Bisnis.com, JAKARTA—Presiden Donald Trump kemungkinan besar akan memilih Anggota Dewan Gubernur Federal Reserve (The Fed) Jerome Powell sebagai Kepala Bank Sentral AS.
Salah satu sumber Reuters mengatakan, nama Powell menjadi yang terdepan dalam daftar calon Kepala The Fed. Seperti diketahui, selain Powell, terdapat pula dua nama kandidat kuat lain yakni Kepala The Fed saat ini yakni Janet Yellen dan ekonom Stanford University John Taylor.

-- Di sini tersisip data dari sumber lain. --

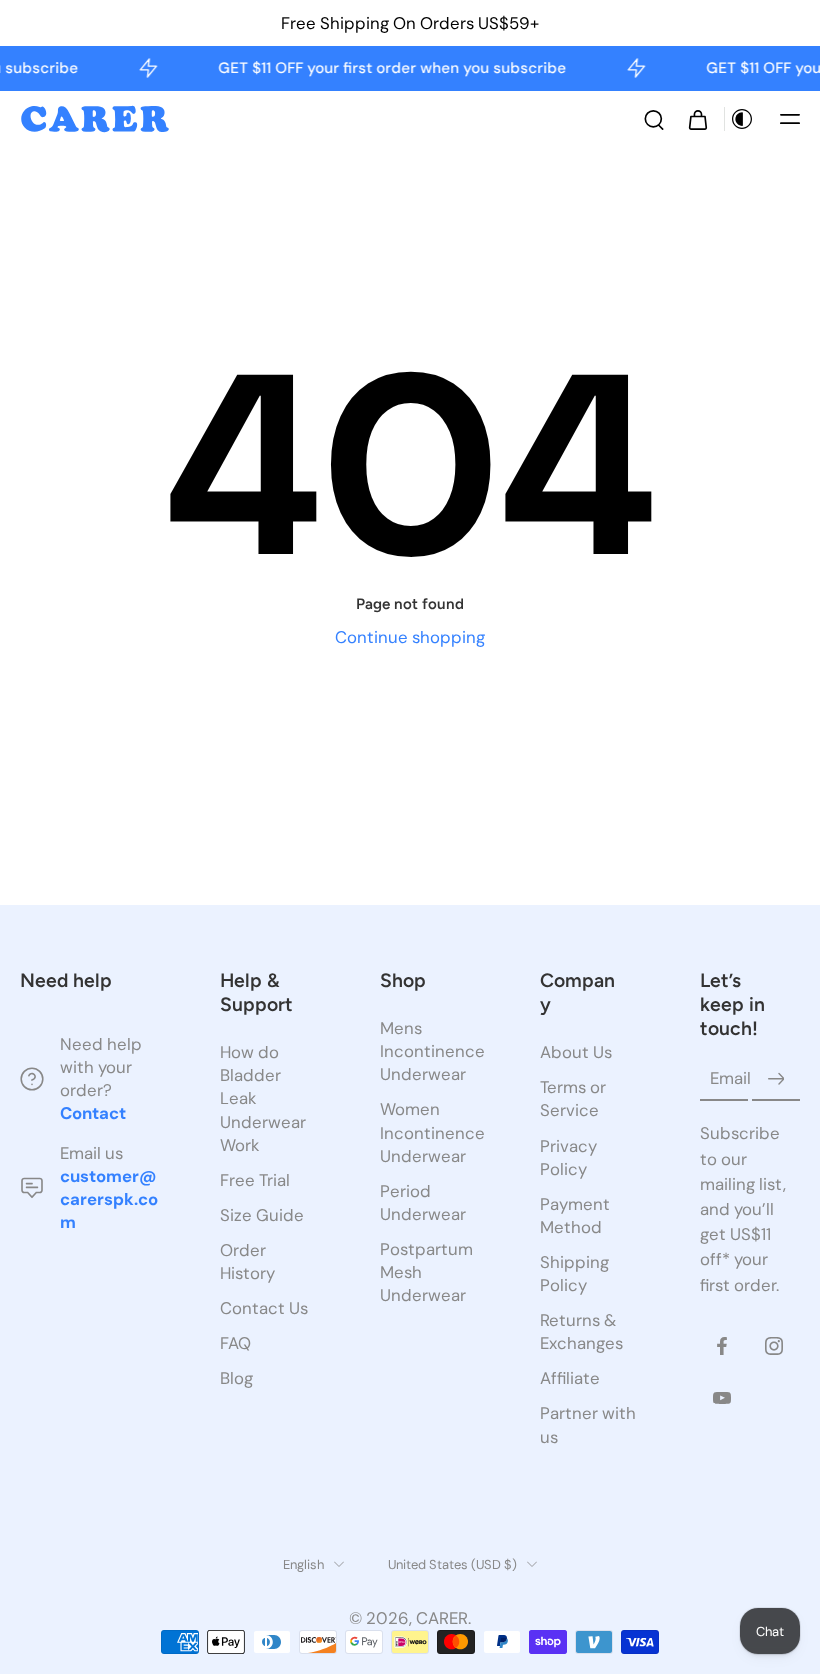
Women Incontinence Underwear (430, 1132)
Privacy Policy (568, 1156)
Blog (236, 1378)
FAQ (235, 1343)
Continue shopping (410, 637)
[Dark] (742, 119)
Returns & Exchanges (581, 1331)
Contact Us (264, 1308)
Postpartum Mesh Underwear (426, 1272)
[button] (790, 119)
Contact (93, 1113)
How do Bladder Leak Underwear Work (263, 1098)
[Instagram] (774, 1346)
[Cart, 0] (698, 119)
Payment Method (575, 1215)
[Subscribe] (776, 1079)
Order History (247, 1261)
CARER (442, 1618)
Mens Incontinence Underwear (430, 1051)
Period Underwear (423, 1202)
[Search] (654, 119)
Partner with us (588, 1424)
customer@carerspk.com (109, 1198)
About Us (576, 1052)
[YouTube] (722, 1398)
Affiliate (570, 1378)
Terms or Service (573, 1098)
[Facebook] (722, 1346)
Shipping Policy (574, 1273)
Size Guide (262, 1215)
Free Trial (255, 1180)
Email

Adapun, salah satu pejabat Gedung Putih secara terpisah mengatakan bahwa Presiden AS Donald Trump akan mengumumkan nama calon pemimpin The Fed pilihannya pada Kamis (2/11/2017). Pengumuman tersebut dilakukan sehari sebelum Trump melakukan kunjungannya ke sejumlah negara Asia seperti China, Jepang, Korea Selatan, Filipina dan Hawai selama 3-14 November 2017.
Di sela-sela agenda kunjungan kenegaraan itu, Trump juga akan menghadiri Asia-Pacific Economic Cooperation (APEC) pada 8-10 November di Vietnam.
Sejumlah ekonom menilai, dengam memilih Powell yang merupakan seorang bankir top yang telah mengenal The Fed secara mendalam, maka Trump akan memperoleh keuntungan ganda. Pertama, dia akan mendapatkan perubahan atau penyegaran dalam jajaran pejabat bank sentral. Kedua, Trump juga berpotensi menciptakan kondisi dan kebijakan ekonomi yang stabil pascaditinggalkan oleh Yellen.
Seperti diketahui, Powell telah menjadi Anggota Dewan Gubernur The Fed sejak 2012. Dia juga menjadi salah satu pendukung kebijkan Yellen yang cenderung dovish di masa kepemimpinannya. Dalam beberapa tahun terakhir, Powell juga telah menyampaikan kekhawatirannya pada laju inflasi yang lemah telah membuatnya mengambil pendekatan yang berhati-hati untuk menaikkan suku bunga.
"Powell tidak menyerang atau memiliki kecenderungan konfrontatif dengan orang lain, dan itu keuntungan besar di Washington. Dia adalah tipe orang yang bisa mendapatkan persetujuan dari Senat dan juga Pemerintah AS," kata John Silva, Kepala Ekonom Wells Fargo, seperti dikutip dari Reuters Selasa (10/31/2017).
Kendati demikian, penantang utama Powell saat ini adalah John Taylor. Pasalnya ekonom Stanford University tersebut adalah seorang favorit dari para pejabat Partai Republik kubu konservatif. Sejumlah pihak meyakini, para Republikan konservatif menginginkan kebijakan moneter yang lebih agresif dan lebih ketat dari periode kepemimpinan Yellen.
Rencana tersebut dianggap dapat diakomodasi oleh Taylor yang cenderung berhaluan hawkish.
"Yellen memang dikenal cukup dovish, begitu pula Powell. Sementara itu Taylor justru sebaliknya. Hal itulah yang membuat Taylor lebih disukai [Republikan konservatif]" kata Analis Strategi Mata Uang Jones Cole.
Namun demikian, kritikus mengatakan bahwa apabila The Fed dipimpin oleh Taylor, maka AS berpeluang menjalankan pengetanan moneter dalam kecepatan yang tinggi. Hal itu dianggap dapat mencekik pemulihan ekonomi AS dan global dari krisis keuangan 2007-2009.
Terus bergulirnya isu mengenai pemimpin The Fed pilihan Trump ini telah membuat imbal hasil obligasi Pemerintah AS bertenor 10 tahun terus terombag ambing. Pekan lalu ketika nama Taylor mencuat, yield obligasi Paman Sam mengalami kenaikan.
Namun, ketika giliran nama Powell yang mengemuka sebagai kandidat kuat, imbal hasil surat utang pemerintah AS, justru tertekan. Terakhir, imbal hasil obligasi AS tersebut turun menjadi 2,37% pada penutupan Senin (30/10) atau turun dari 2,43% pada Jumat (27/10).